■ TO DO
An exact copy is the goal: every line from the one containing "Task: Mark DAL Cowboys Totales as favorite" to the end of the material below, pictures excluded.

■ INPUT MATERIAL
--------------------------------------------------

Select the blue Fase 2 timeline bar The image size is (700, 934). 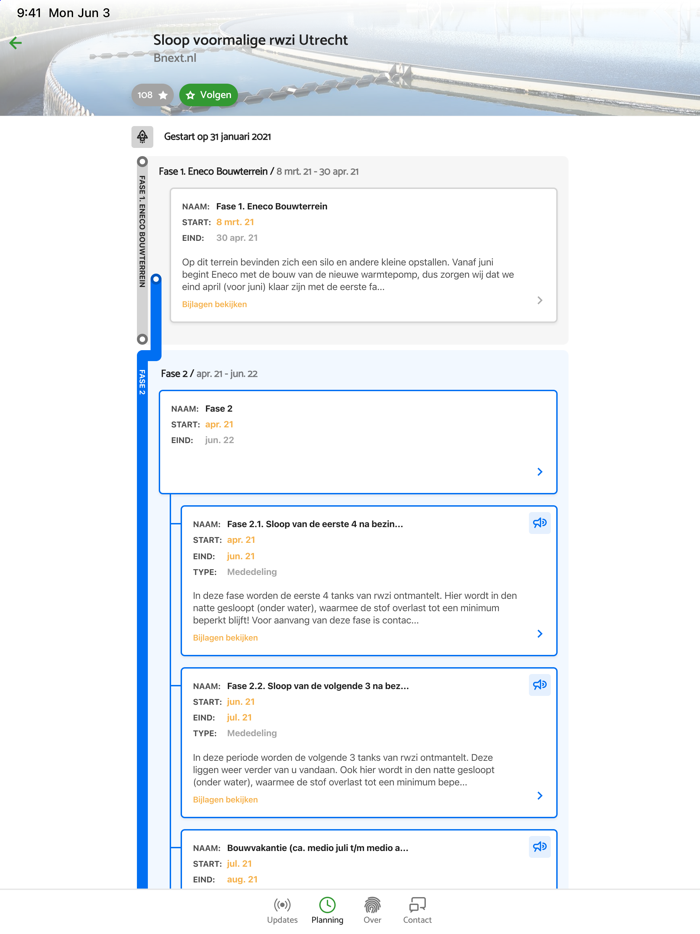[142, 620]
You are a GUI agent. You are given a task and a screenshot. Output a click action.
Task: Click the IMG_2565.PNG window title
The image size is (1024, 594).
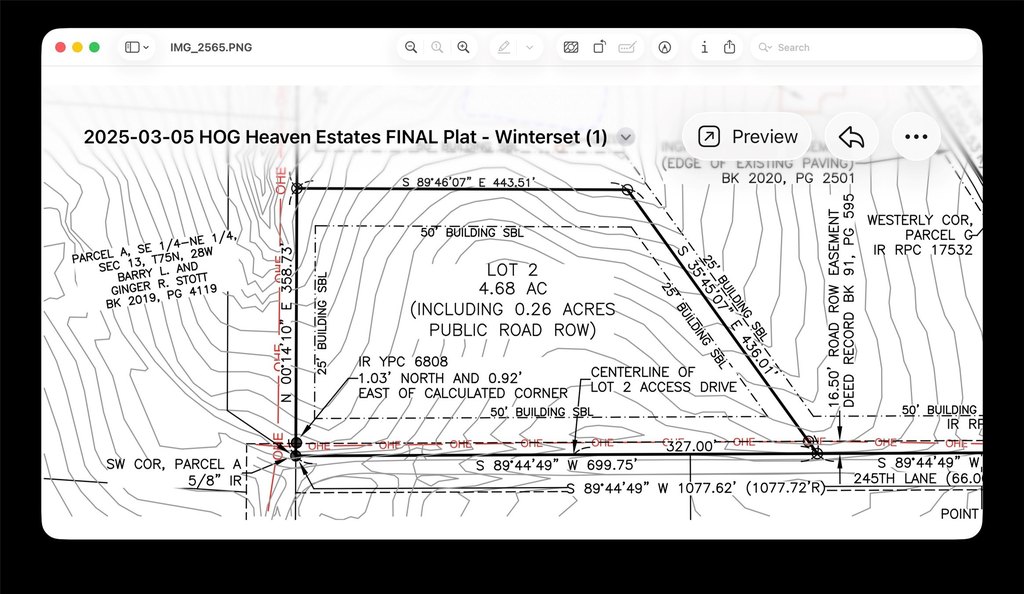(x=211, y=47)
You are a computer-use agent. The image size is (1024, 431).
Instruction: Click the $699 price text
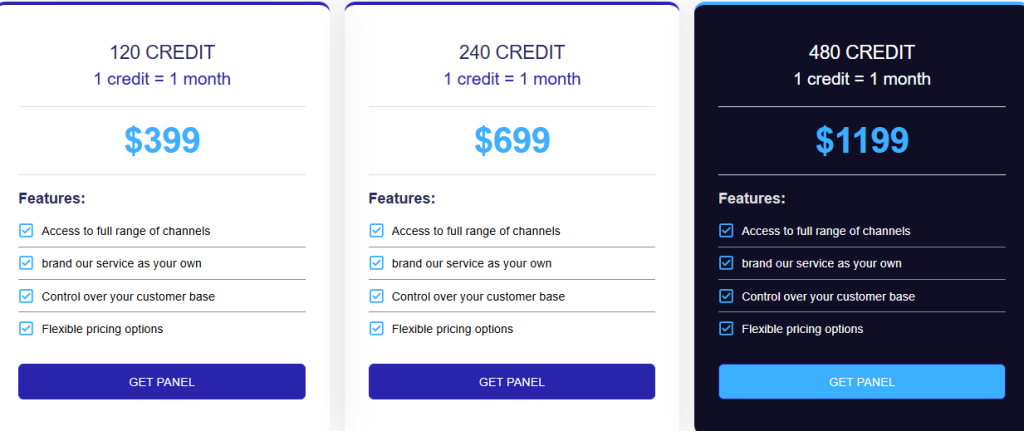[x=512, y=141]
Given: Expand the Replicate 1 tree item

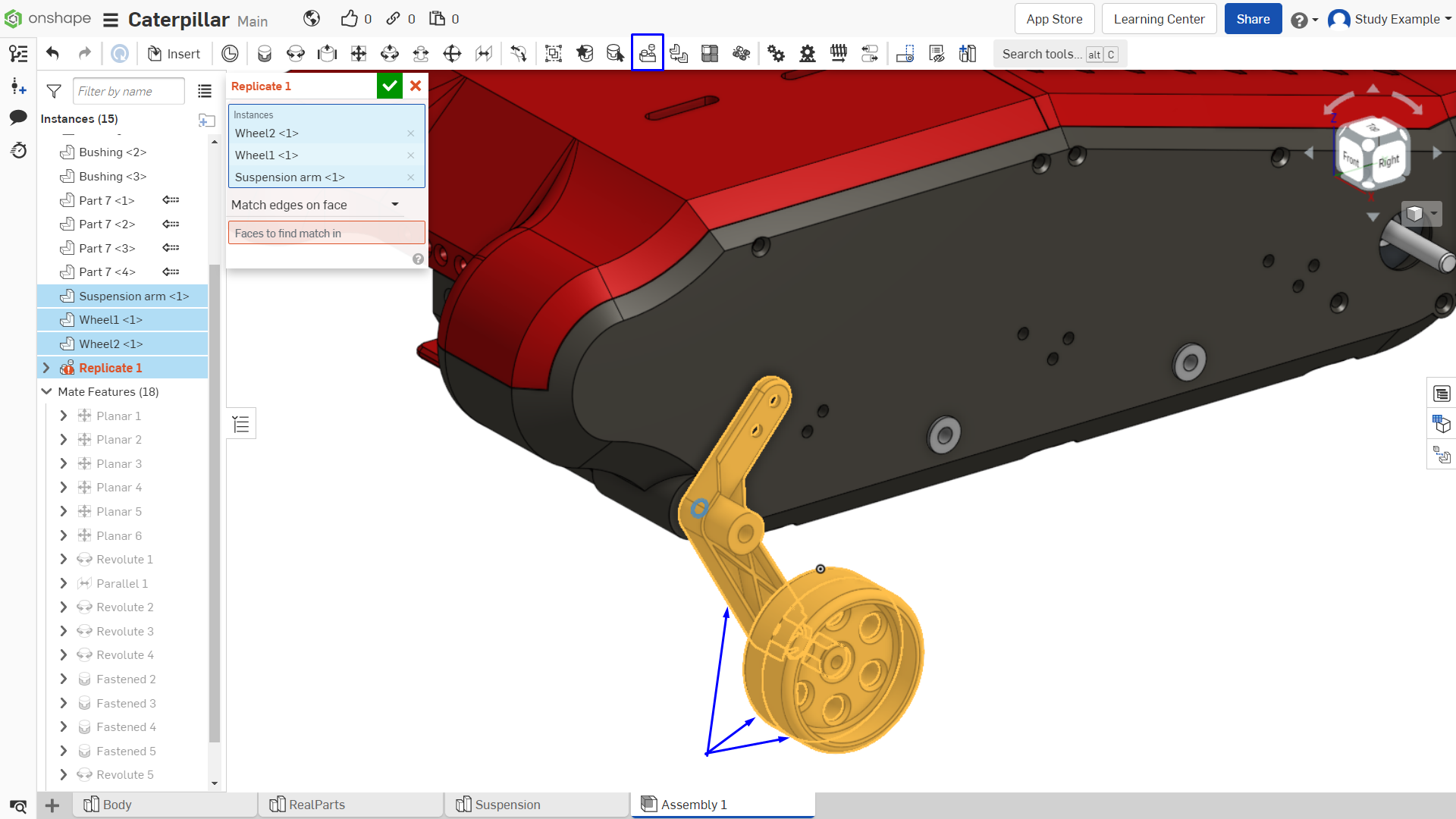Looking at the screenshot, I should 46,368.
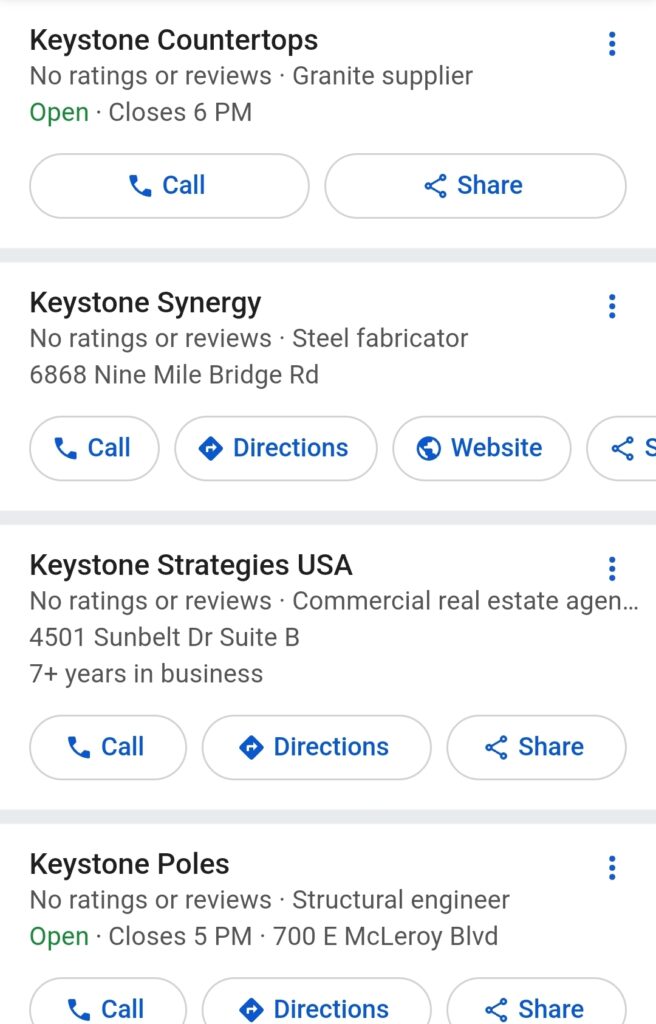Share the Keystone Poles listing
The height and width of the screenshot is (1024, 656).
coord(536,1006)
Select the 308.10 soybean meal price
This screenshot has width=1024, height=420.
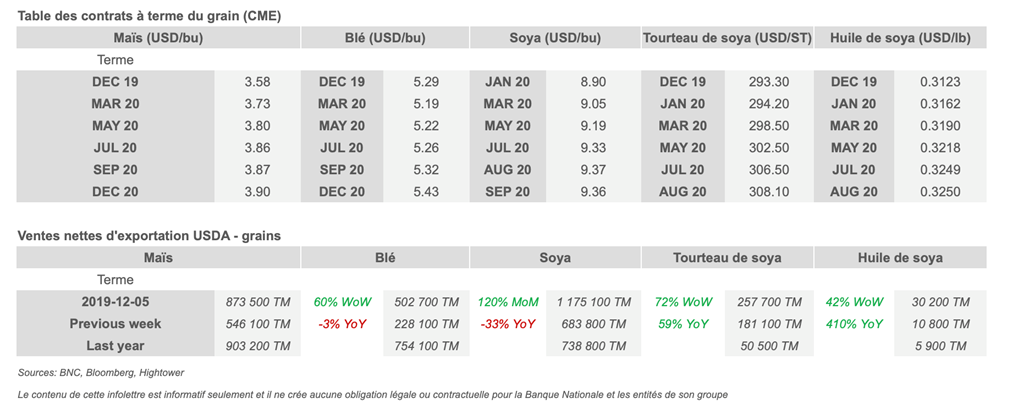[769, 192]
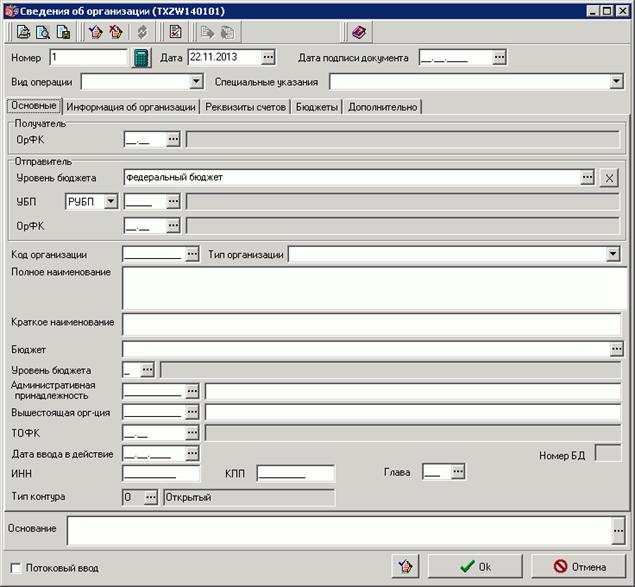Click the Отмена button
Viewport: 635px width, 587px height.
click(x=579, y=566)
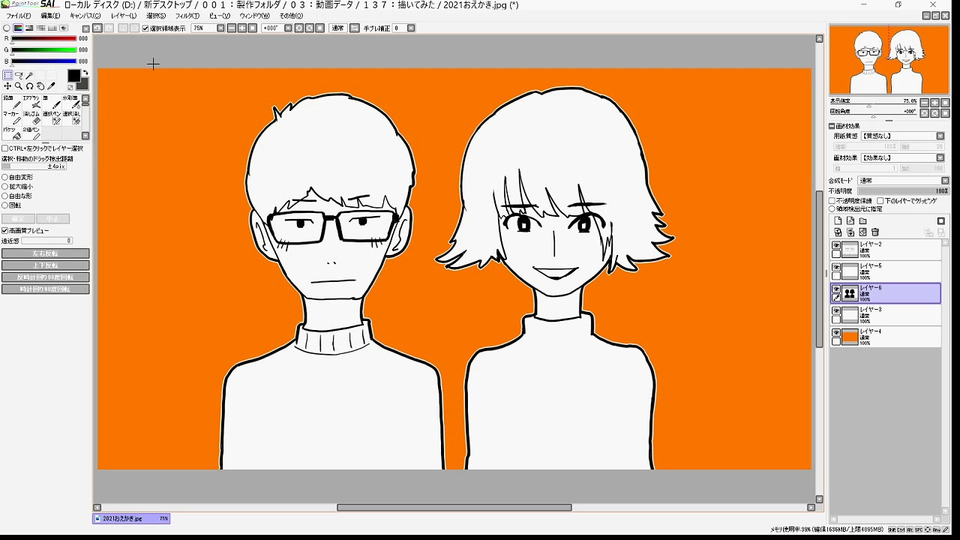The image size is (960, 540).
Task: Select the eyedropper color picker tool
Action: point(52,87)
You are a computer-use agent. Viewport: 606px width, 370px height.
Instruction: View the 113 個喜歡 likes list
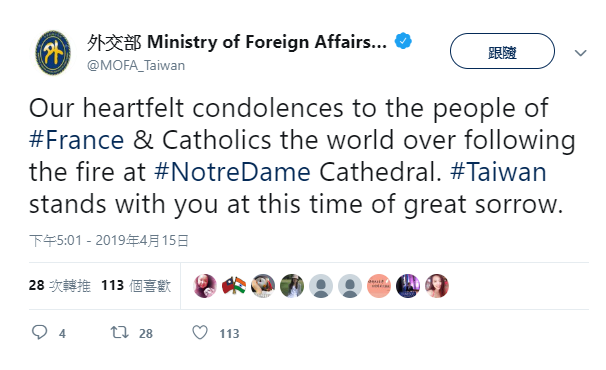click(x=136, y=286)
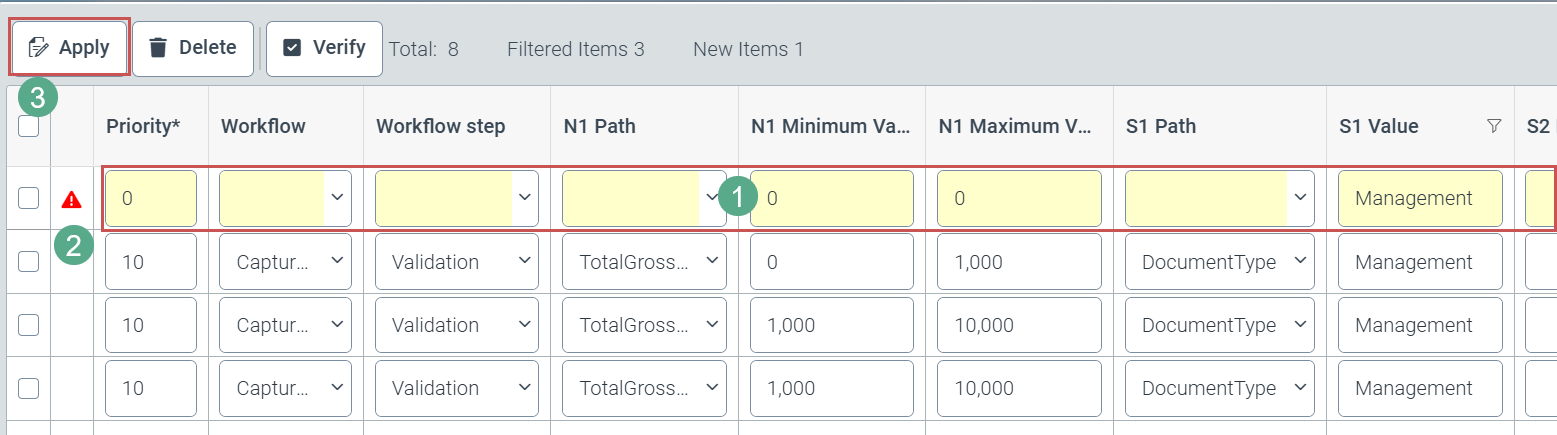Image resolution: width=1557 pixels, height=435 pixels.
Task: Click the S1 Path column header
Action: (x=1161, y=126)
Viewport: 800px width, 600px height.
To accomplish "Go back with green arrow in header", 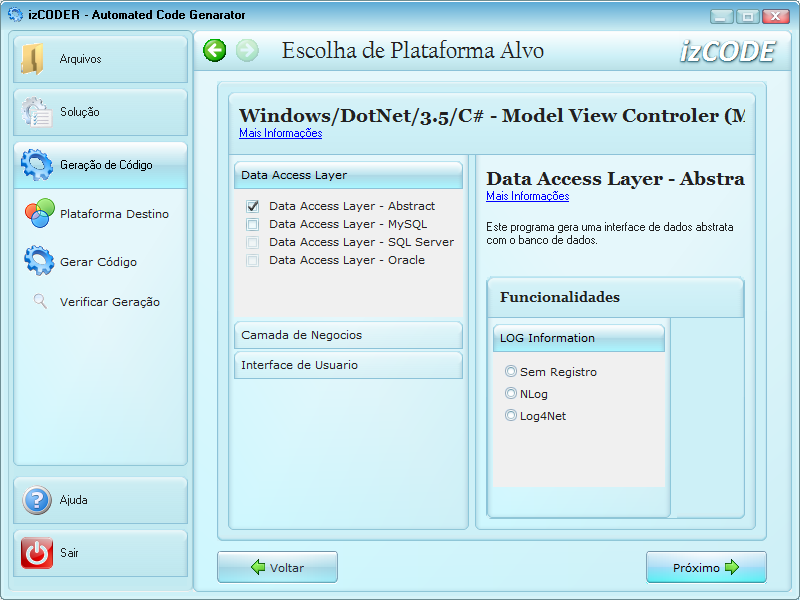I will 215,51.
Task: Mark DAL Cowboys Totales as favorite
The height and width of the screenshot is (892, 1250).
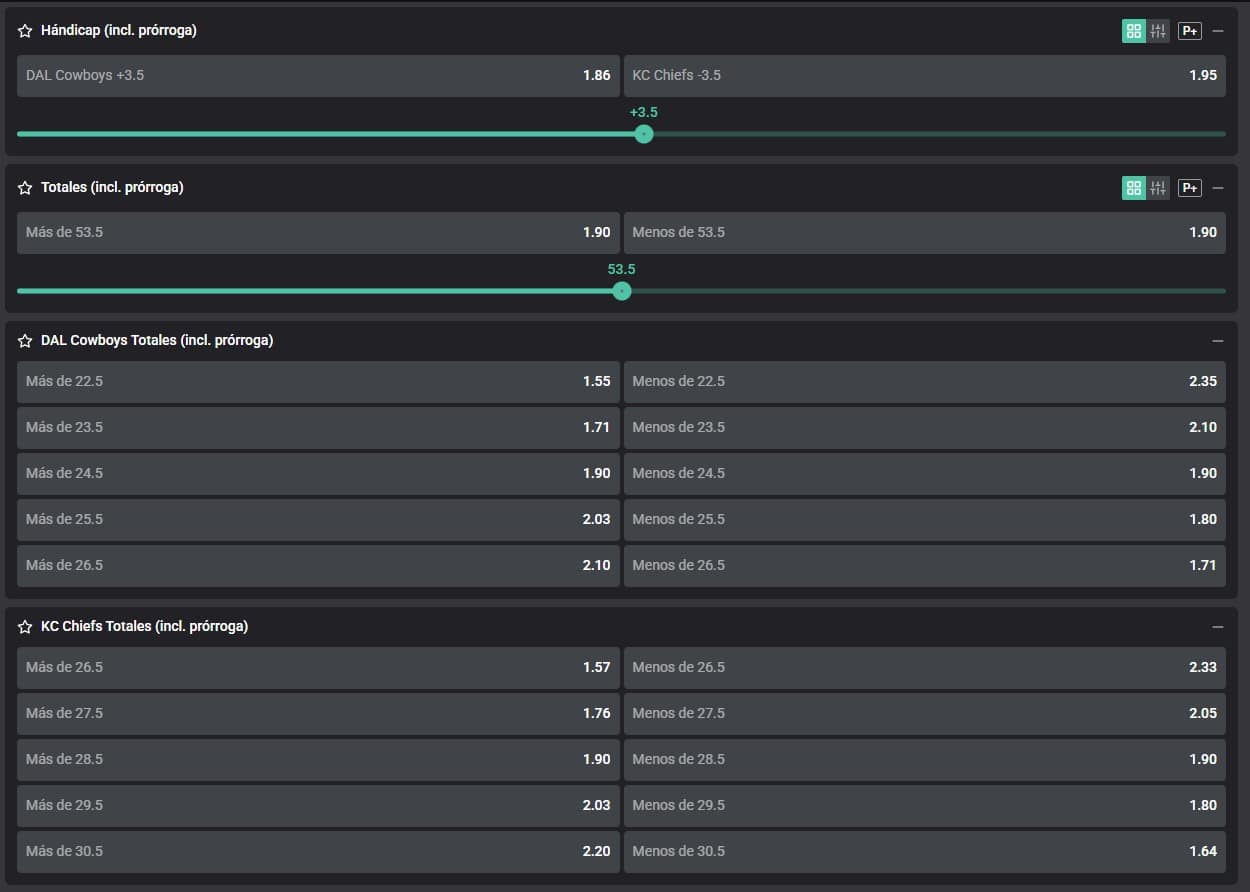Action: [x=25, y=341]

--------------------------------------------------

■ EXERCISE ANSWER
Task: Mark DAL Cowboys Totales as favorite
The height and width of the screenshot is (892, 1250).
Action: [x=25, y=341]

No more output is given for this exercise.